▶ [The data]:
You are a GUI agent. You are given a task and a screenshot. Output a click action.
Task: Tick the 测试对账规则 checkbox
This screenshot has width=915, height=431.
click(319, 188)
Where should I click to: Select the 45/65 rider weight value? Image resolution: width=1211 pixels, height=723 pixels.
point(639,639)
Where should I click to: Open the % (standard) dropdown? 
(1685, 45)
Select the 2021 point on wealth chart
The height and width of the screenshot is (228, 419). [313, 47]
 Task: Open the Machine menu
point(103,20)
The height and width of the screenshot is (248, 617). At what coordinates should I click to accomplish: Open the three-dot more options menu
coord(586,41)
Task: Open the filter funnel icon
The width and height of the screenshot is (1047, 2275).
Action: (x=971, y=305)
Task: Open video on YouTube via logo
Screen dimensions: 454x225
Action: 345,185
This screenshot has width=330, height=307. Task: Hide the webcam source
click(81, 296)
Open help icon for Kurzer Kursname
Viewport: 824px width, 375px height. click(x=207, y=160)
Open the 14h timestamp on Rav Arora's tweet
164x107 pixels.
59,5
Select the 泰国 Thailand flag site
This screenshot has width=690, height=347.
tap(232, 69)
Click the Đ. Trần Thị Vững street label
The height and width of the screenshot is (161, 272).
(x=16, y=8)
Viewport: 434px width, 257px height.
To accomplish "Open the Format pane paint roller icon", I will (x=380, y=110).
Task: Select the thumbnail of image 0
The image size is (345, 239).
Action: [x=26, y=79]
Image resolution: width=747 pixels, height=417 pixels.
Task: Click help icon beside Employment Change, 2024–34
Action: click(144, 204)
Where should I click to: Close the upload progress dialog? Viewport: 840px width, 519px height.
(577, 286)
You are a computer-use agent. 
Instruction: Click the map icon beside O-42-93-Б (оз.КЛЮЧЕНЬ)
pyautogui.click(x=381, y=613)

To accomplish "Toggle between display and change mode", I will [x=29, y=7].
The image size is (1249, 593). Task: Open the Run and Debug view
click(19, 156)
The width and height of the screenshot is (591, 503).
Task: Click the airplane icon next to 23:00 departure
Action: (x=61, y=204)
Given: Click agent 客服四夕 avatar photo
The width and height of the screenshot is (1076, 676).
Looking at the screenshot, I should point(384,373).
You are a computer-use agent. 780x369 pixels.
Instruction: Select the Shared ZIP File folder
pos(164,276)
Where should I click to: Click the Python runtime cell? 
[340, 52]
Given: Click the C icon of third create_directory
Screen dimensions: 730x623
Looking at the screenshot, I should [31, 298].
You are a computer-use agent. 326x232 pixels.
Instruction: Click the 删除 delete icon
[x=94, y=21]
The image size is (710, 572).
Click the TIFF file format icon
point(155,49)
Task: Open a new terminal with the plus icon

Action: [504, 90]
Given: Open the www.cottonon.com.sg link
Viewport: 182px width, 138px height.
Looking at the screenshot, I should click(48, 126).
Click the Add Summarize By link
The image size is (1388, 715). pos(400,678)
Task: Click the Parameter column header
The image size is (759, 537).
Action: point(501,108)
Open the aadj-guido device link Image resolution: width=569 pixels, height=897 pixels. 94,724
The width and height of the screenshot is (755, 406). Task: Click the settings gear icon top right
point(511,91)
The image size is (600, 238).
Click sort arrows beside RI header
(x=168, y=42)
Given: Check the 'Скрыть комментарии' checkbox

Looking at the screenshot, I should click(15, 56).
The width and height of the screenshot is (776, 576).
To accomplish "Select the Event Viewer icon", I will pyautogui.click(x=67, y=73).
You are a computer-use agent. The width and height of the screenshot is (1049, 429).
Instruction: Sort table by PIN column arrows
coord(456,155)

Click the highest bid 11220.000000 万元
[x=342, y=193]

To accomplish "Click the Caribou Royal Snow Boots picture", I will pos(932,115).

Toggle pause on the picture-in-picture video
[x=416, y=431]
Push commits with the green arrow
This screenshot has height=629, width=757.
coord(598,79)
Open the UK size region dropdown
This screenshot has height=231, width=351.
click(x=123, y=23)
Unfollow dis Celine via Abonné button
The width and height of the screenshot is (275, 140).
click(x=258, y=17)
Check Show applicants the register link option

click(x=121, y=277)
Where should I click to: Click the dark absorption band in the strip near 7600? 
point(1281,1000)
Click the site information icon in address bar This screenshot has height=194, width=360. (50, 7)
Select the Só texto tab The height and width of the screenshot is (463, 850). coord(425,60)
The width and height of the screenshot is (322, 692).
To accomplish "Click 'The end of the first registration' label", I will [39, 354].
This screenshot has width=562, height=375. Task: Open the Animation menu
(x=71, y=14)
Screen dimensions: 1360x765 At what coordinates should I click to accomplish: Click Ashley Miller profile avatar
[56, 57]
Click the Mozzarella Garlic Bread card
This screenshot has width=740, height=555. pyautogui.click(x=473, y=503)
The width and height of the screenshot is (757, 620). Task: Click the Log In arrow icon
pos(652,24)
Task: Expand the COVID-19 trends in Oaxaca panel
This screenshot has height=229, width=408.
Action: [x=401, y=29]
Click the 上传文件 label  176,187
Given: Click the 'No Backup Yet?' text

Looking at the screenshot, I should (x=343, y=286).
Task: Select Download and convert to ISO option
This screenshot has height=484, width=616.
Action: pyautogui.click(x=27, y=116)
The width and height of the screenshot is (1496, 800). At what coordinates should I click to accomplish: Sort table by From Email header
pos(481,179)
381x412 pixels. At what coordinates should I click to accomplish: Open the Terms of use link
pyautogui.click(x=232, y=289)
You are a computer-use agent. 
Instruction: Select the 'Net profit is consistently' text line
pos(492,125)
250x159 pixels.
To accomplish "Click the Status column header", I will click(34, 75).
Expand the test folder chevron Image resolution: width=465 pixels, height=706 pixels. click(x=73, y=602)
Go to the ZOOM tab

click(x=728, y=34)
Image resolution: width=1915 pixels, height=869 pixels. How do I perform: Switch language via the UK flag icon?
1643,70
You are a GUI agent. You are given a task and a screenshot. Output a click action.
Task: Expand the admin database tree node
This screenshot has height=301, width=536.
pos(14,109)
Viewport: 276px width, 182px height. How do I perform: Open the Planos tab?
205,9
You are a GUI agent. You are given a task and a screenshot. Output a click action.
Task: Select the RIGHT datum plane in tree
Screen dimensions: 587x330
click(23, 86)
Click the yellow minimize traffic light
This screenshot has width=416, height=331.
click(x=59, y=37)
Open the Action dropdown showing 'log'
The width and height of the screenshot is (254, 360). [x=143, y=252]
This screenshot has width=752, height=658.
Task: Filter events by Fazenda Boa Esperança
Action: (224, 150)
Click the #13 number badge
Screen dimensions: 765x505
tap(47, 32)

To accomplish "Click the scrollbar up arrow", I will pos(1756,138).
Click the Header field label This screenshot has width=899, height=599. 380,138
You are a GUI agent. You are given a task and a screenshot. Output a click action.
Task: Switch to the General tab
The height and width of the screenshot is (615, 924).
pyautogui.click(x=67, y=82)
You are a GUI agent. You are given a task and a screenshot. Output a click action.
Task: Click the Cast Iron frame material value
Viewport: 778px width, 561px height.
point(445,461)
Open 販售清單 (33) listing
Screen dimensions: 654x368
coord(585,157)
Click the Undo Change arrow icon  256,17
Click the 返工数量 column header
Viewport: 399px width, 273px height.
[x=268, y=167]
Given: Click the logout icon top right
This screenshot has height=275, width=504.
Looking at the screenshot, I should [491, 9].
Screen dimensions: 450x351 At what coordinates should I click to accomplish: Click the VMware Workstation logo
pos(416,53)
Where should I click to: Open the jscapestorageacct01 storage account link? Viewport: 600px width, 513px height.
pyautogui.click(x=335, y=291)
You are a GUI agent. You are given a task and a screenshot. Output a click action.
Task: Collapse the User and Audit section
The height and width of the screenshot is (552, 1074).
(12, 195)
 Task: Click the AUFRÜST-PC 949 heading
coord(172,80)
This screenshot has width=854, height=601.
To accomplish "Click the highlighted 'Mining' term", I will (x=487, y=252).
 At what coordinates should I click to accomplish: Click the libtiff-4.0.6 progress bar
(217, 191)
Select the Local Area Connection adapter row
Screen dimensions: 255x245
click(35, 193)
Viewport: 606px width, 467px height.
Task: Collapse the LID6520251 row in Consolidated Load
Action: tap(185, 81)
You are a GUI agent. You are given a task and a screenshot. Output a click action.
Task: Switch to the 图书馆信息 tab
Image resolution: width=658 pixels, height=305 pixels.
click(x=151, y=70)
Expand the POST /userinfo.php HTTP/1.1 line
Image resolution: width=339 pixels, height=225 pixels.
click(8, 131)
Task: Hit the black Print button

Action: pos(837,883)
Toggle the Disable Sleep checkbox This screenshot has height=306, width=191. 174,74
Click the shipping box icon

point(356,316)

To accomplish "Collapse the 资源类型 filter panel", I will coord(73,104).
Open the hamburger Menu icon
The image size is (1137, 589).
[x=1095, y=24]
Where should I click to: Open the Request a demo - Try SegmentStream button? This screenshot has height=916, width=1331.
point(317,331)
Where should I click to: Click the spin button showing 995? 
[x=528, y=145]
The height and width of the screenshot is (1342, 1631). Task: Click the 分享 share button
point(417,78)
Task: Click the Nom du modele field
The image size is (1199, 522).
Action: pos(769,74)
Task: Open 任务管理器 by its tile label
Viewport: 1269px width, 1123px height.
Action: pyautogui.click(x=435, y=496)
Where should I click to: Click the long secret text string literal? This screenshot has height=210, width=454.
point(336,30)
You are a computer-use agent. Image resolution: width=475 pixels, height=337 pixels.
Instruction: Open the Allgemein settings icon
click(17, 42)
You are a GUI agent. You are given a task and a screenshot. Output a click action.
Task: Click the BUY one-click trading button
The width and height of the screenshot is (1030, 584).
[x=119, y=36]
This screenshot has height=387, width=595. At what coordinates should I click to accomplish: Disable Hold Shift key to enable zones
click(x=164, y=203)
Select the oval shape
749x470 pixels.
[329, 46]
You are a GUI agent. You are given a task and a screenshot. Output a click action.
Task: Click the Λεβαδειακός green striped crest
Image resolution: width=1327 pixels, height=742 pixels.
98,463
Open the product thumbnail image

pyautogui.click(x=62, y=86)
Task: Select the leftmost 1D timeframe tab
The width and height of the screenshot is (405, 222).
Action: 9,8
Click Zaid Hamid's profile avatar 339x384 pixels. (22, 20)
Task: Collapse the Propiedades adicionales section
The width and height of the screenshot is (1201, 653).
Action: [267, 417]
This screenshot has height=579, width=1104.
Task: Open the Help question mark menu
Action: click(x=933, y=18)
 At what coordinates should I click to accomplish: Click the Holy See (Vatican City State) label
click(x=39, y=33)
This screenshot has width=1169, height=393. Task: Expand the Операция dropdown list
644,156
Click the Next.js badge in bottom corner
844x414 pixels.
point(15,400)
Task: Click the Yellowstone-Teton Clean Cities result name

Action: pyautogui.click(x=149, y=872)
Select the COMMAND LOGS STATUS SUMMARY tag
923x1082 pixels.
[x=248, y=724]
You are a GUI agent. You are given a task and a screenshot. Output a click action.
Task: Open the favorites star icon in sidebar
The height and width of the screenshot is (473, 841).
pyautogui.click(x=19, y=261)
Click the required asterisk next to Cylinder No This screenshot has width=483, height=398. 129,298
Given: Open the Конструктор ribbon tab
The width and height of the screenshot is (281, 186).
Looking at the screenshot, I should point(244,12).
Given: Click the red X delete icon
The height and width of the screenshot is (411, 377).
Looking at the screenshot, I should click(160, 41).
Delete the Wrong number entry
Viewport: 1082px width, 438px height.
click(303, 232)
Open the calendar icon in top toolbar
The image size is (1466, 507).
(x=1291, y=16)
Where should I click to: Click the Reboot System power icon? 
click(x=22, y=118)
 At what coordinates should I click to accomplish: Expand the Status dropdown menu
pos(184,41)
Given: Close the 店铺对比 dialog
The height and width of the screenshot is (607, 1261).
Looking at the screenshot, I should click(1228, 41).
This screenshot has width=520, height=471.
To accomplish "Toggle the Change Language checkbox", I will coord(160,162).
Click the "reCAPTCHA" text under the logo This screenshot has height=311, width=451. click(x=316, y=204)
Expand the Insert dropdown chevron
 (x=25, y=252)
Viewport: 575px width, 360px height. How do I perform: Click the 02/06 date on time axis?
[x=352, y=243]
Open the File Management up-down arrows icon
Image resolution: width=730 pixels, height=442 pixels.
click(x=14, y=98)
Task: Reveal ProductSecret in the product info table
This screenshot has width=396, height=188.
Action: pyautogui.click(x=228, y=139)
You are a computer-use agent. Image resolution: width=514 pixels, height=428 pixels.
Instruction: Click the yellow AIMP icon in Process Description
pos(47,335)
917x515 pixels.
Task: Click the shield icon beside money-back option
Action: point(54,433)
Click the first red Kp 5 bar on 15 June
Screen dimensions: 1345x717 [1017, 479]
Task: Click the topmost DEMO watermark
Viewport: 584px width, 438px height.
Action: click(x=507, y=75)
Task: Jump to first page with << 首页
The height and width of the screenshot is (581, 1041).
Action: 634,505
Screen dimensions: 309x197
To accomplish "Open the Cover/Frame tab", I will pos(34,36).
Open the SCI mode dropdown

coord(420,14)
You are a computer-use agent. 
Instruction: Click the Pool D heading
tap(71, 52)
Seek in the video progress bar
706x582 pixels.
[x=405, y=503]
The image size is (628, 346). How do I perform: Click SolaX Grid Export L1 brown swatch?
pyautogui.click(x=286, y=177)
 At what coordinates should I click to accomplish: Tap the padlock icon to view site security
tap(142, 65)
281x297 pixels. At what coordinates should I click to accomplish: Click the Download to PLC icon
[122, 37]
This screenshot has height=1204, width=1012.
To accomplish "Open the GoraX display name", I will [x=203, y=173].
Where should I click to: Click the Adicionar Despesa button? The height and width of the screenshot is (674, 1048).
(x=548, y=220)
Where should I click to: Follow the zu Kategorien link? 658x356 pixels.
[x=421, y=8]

▶ [What you need to do]:
Working from the data above, extract solely the lines from the one containing "Task: Open a new terminal with the plus icon" through the one containing "Open the aadj-guido", exactly as they appear, both included.

▶ [Your response]:
Task: Open a new terminal with the plus icon

Action: [504, 90]
Given: Open the www.cottonon.com.sg link
Viewport: 182px width, 138px height.
Looking at the screenshot, I should click(48, 126).
Click the Add Summarize By link
The image size is (1388, 715). pos(400,678)
Task: Click the Parameter column header
The image size is (759, 537).
Action: point(501,108)
Open the aadj-guido device link Image resolution: width=569 pixels, height=897 pixels. 94,724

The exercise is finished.